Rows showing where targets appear
begin

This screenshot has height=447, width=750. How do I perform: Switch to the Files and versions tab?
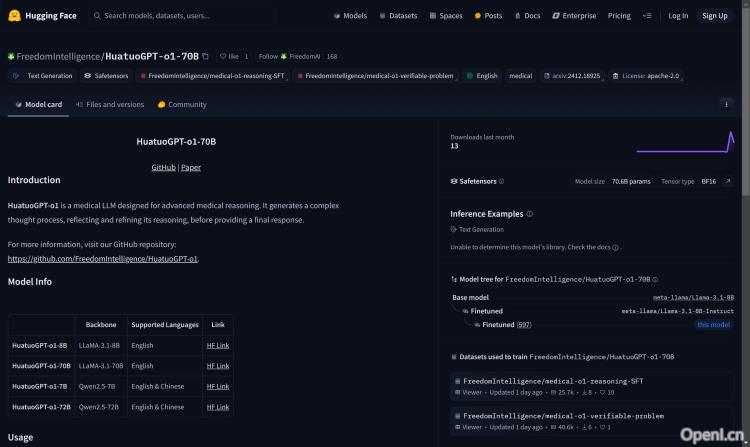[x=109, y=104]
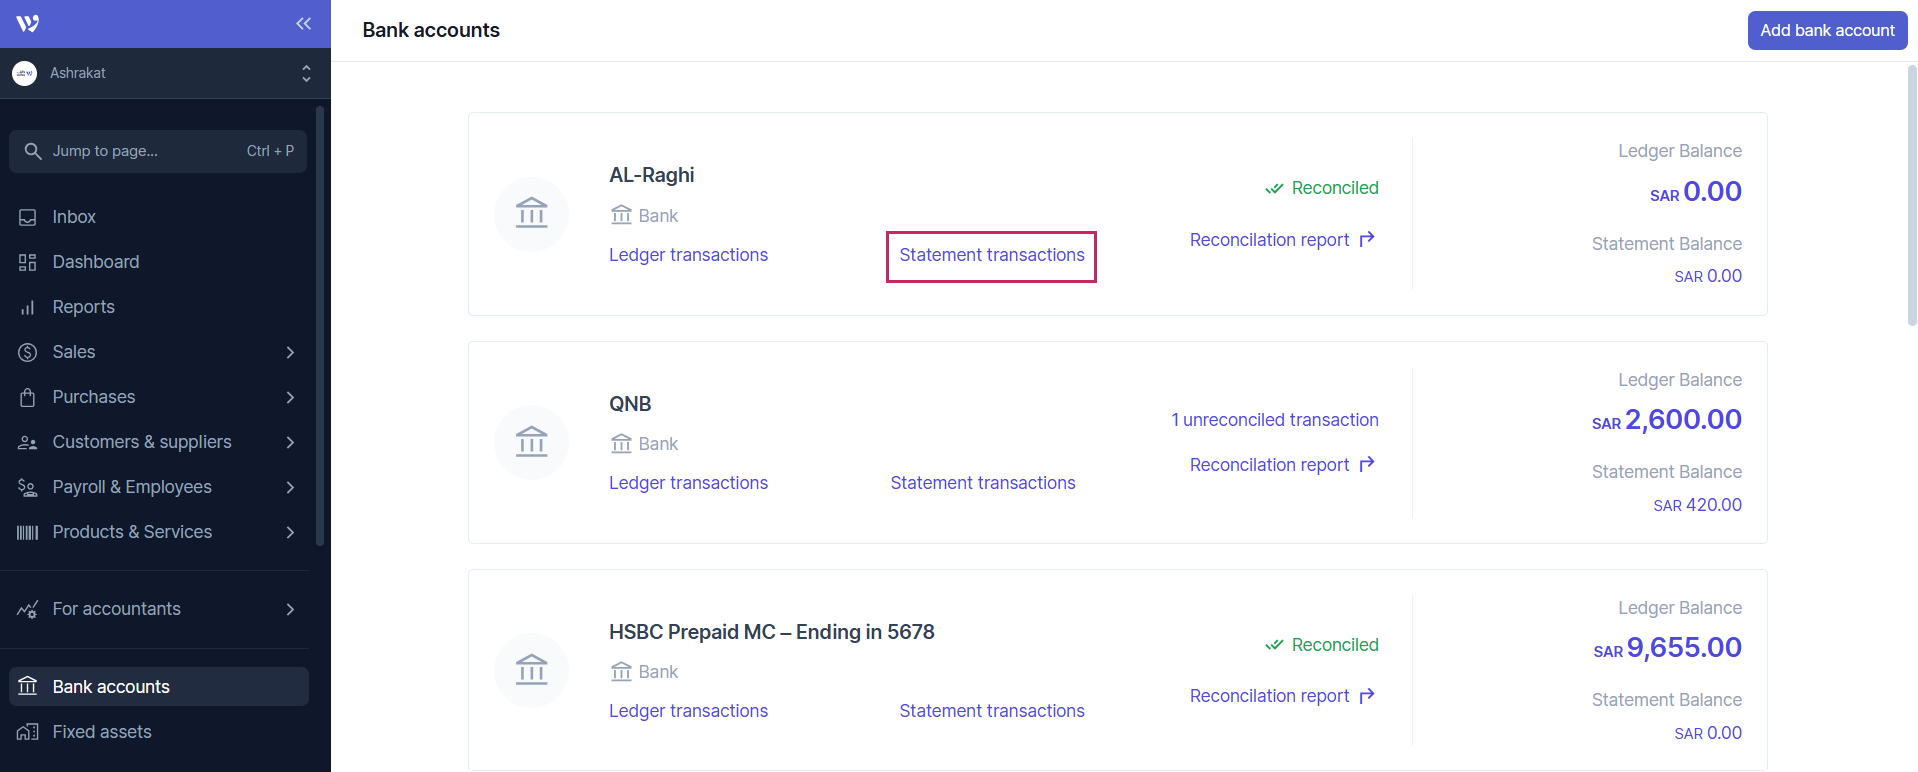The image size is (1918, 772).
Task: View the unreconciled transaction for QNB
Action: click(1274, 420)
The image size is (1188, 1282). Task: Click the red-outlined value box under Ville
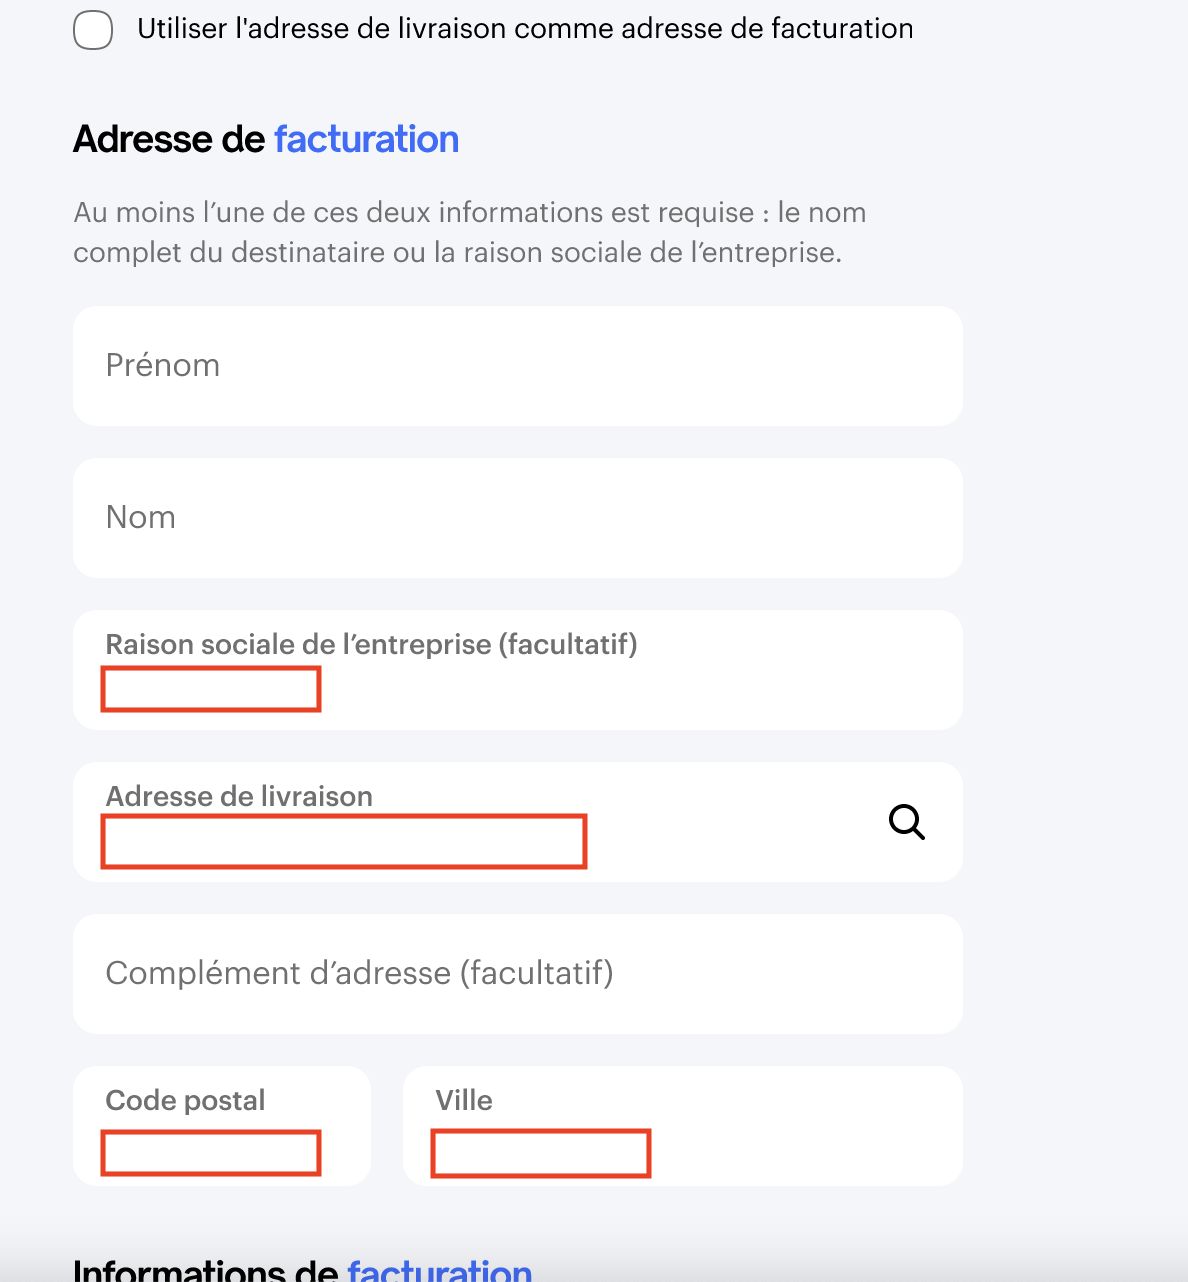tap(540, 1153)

end

▶ [Work instructions] Rewrite all of the entries above, swapping "screenshot" for "capture" and changing nothing else. Omit the pictures from your answer.

▶ [Solution]
This capture has height=447, width=750. How do I perform: Switch to the Files and versions tab?
[x=109, y=104]
The image size is (1918, 772).
Task: View the unreconciled transaction for QNB
Action: click(1274, 420)
The image size is (1188, 1282). Task: Click the red-outlined value box under Ville
tap(540, 1153)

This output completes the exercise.